Independent Republican is not a political party. Several elected officials, including members of Congress, have identified as Independent Republicans. It has generally been used by members of Congress who have considered themselves to be members of the Republican Party, but who did not receive the nomination of the Republican Party and therefore ran against and defeated the Republican Party's official candidate in the general election. Examples include Thomas S. Butler, who served from 1897 to 1928 from Pennsylvania; Henry K. Porter, who served from 1903 to 1905 from Pennsylvania; and Peter A. Porter, who served from 1907 to 1909 from New York.

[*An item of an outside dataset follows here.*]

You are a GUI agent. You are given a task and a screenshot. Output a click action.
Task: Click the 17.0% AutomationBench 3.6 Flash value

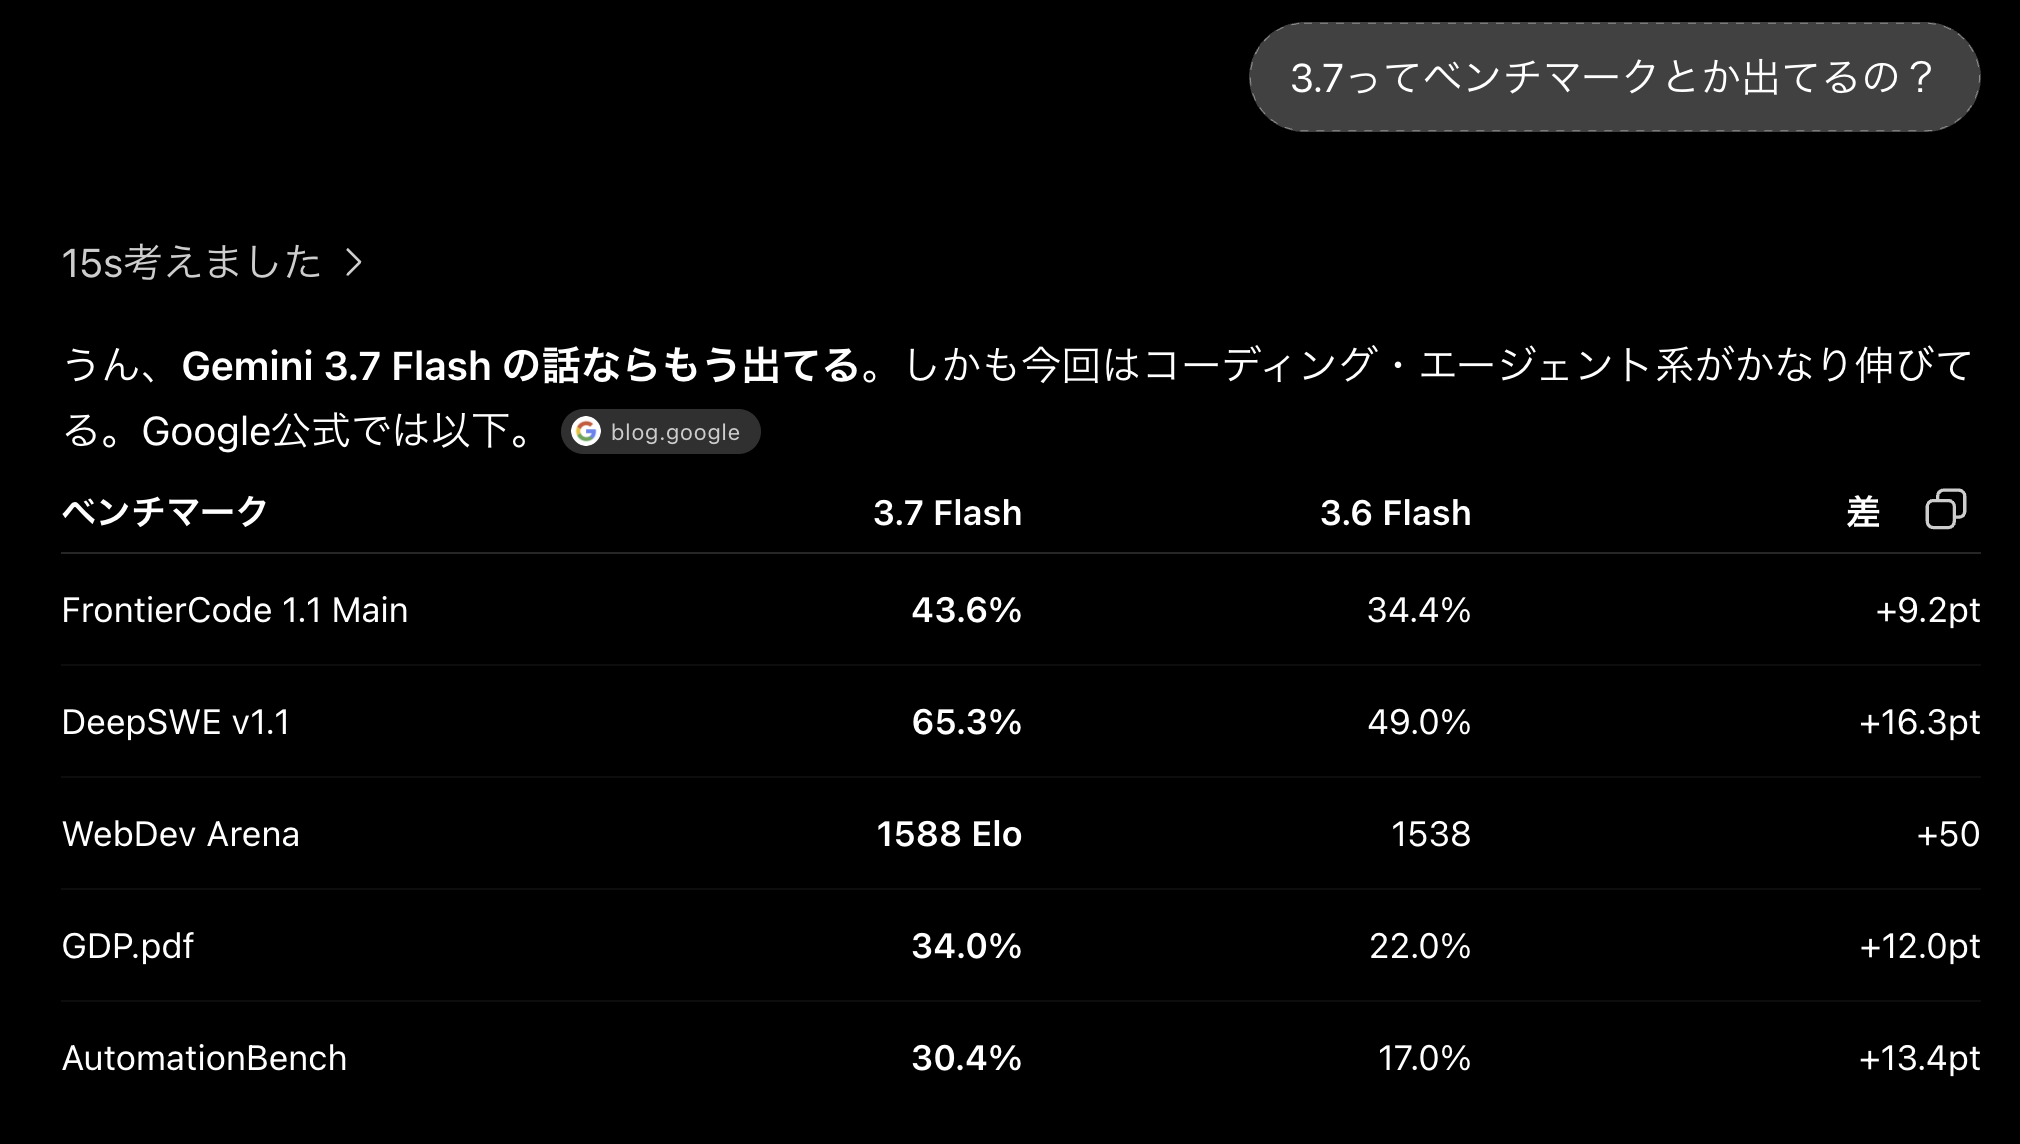(1424, 1058)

Lisa Murkowski, who was defeated in the Republican primary by Tea Party-backed Joe Miller, won the United States Senate election in Alaska in 2010 as a write-in candidate, though she did not adopt this label.

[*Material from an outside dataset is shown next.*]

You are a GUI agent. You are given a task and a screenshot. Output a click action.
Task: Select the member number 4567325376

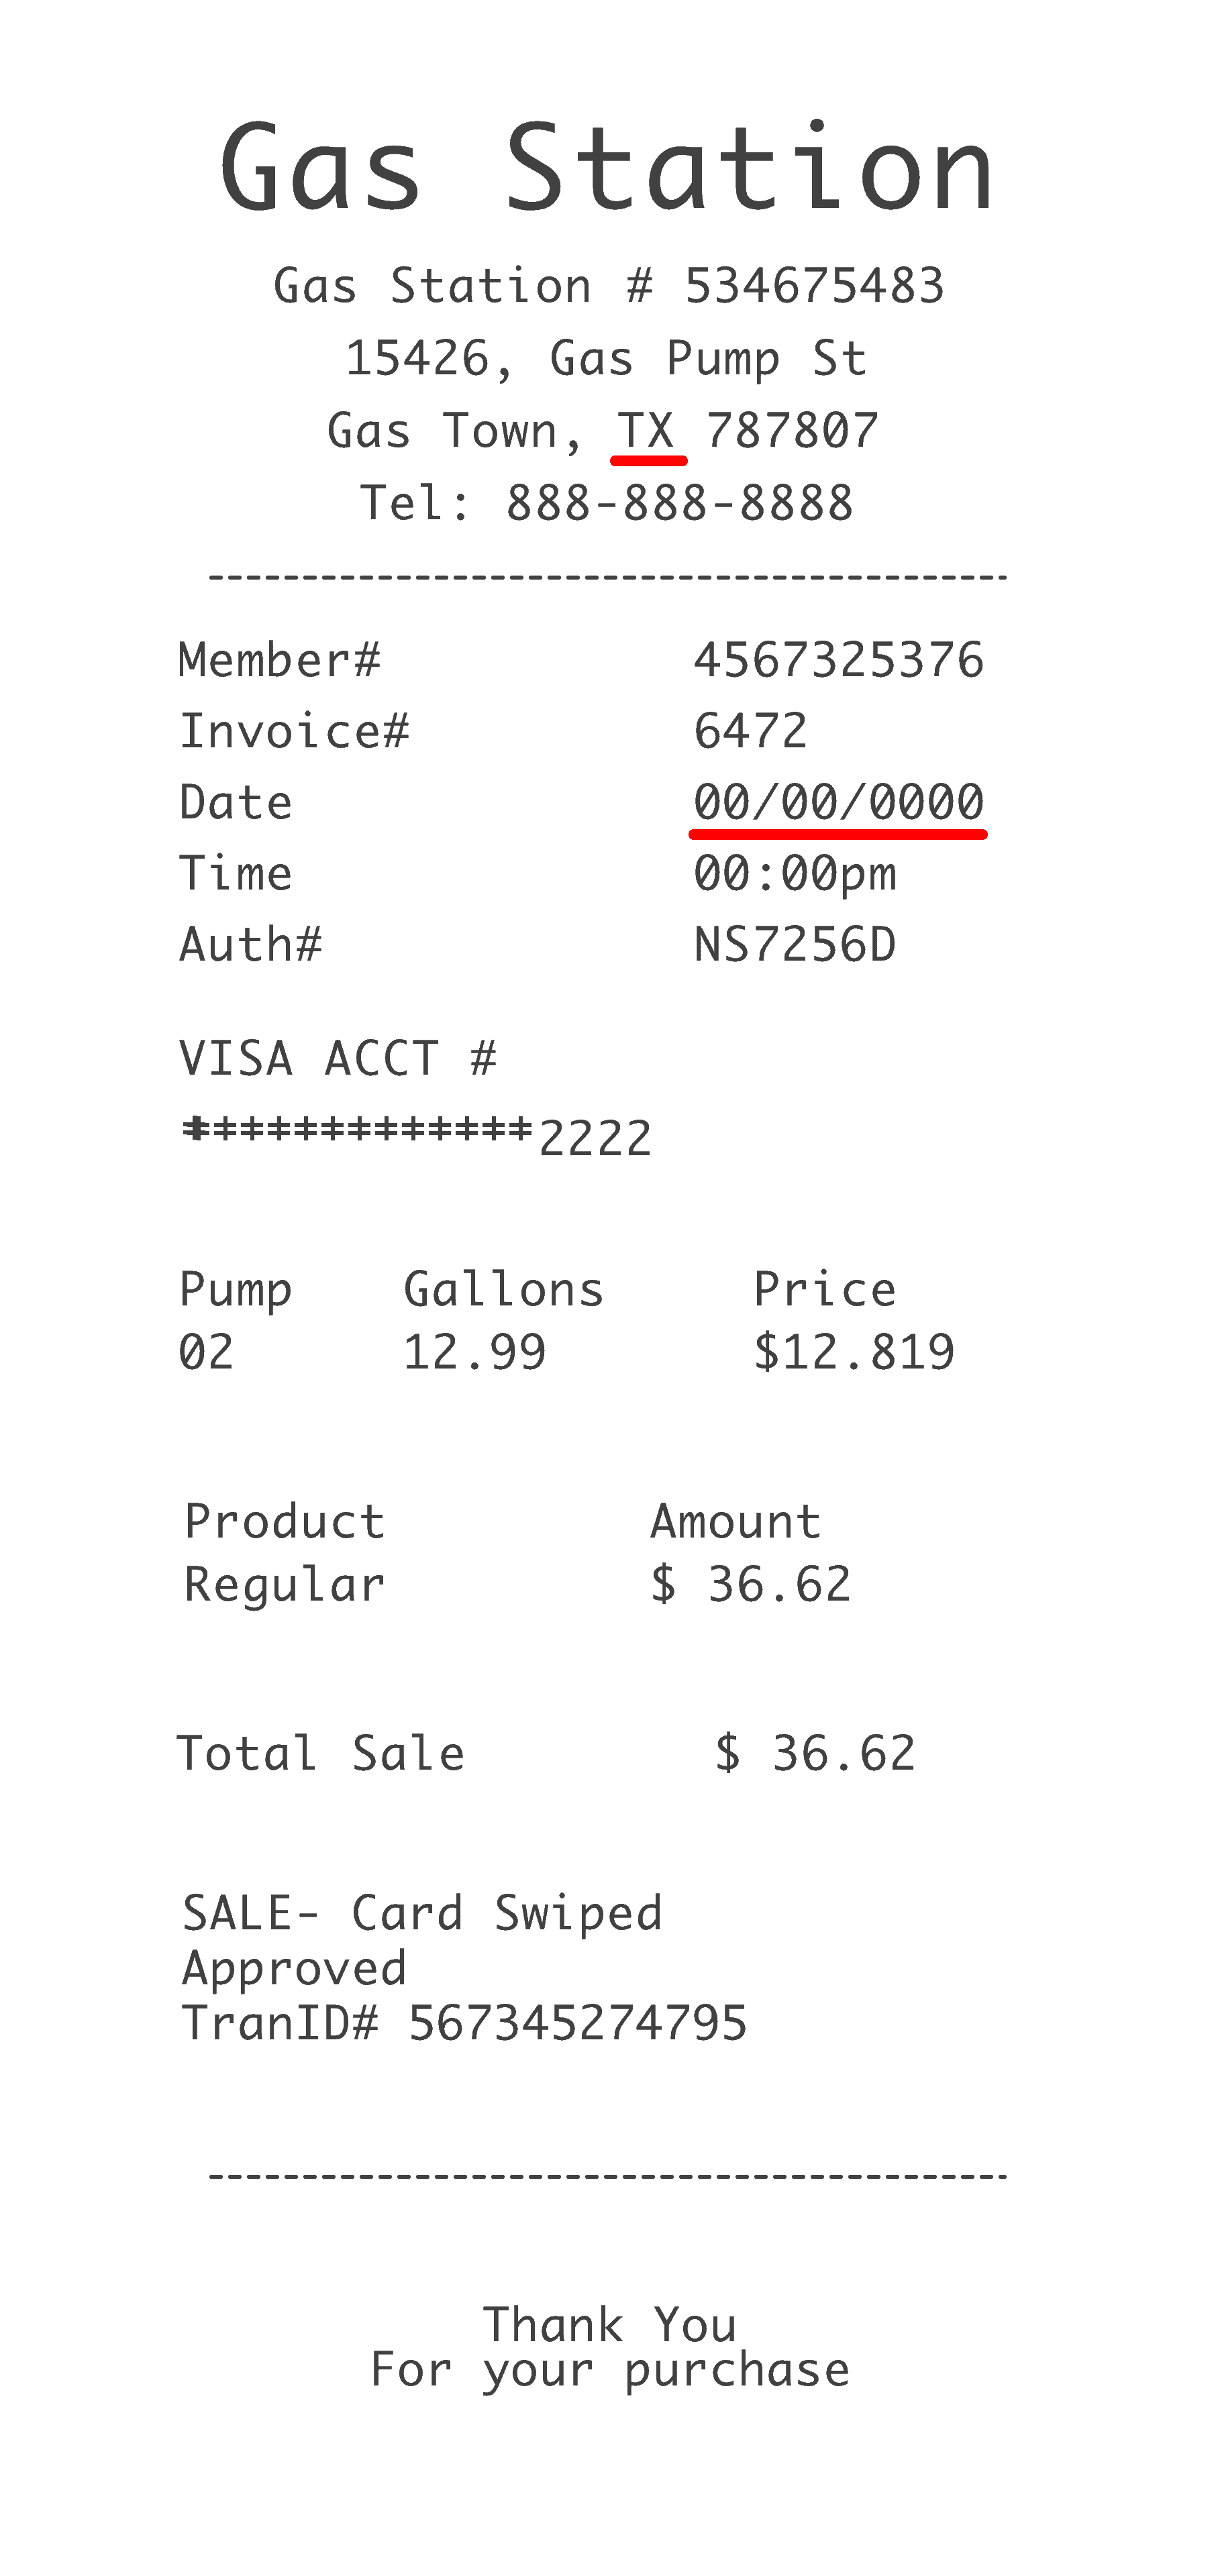(x=838, y=660)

Robert Moses, the "master builder" of New York City, described himself as an Independent Republican.

Currently, there is one Independent Republican, Kevin Kiley, in the US House of Representatives.

==See also==
- Independent-Republican Party of Minnesota
- Independent Democrat, the Democratic Party counterpart
- Miscellaneous right, label used by independent conservative candidates in France
- Independent Conservative, label used by independent conservative candidates in the United Kingdom and Canada
- Independent Liberal, label used by some conservative candidates in Australia
- Republican in name only (RINO)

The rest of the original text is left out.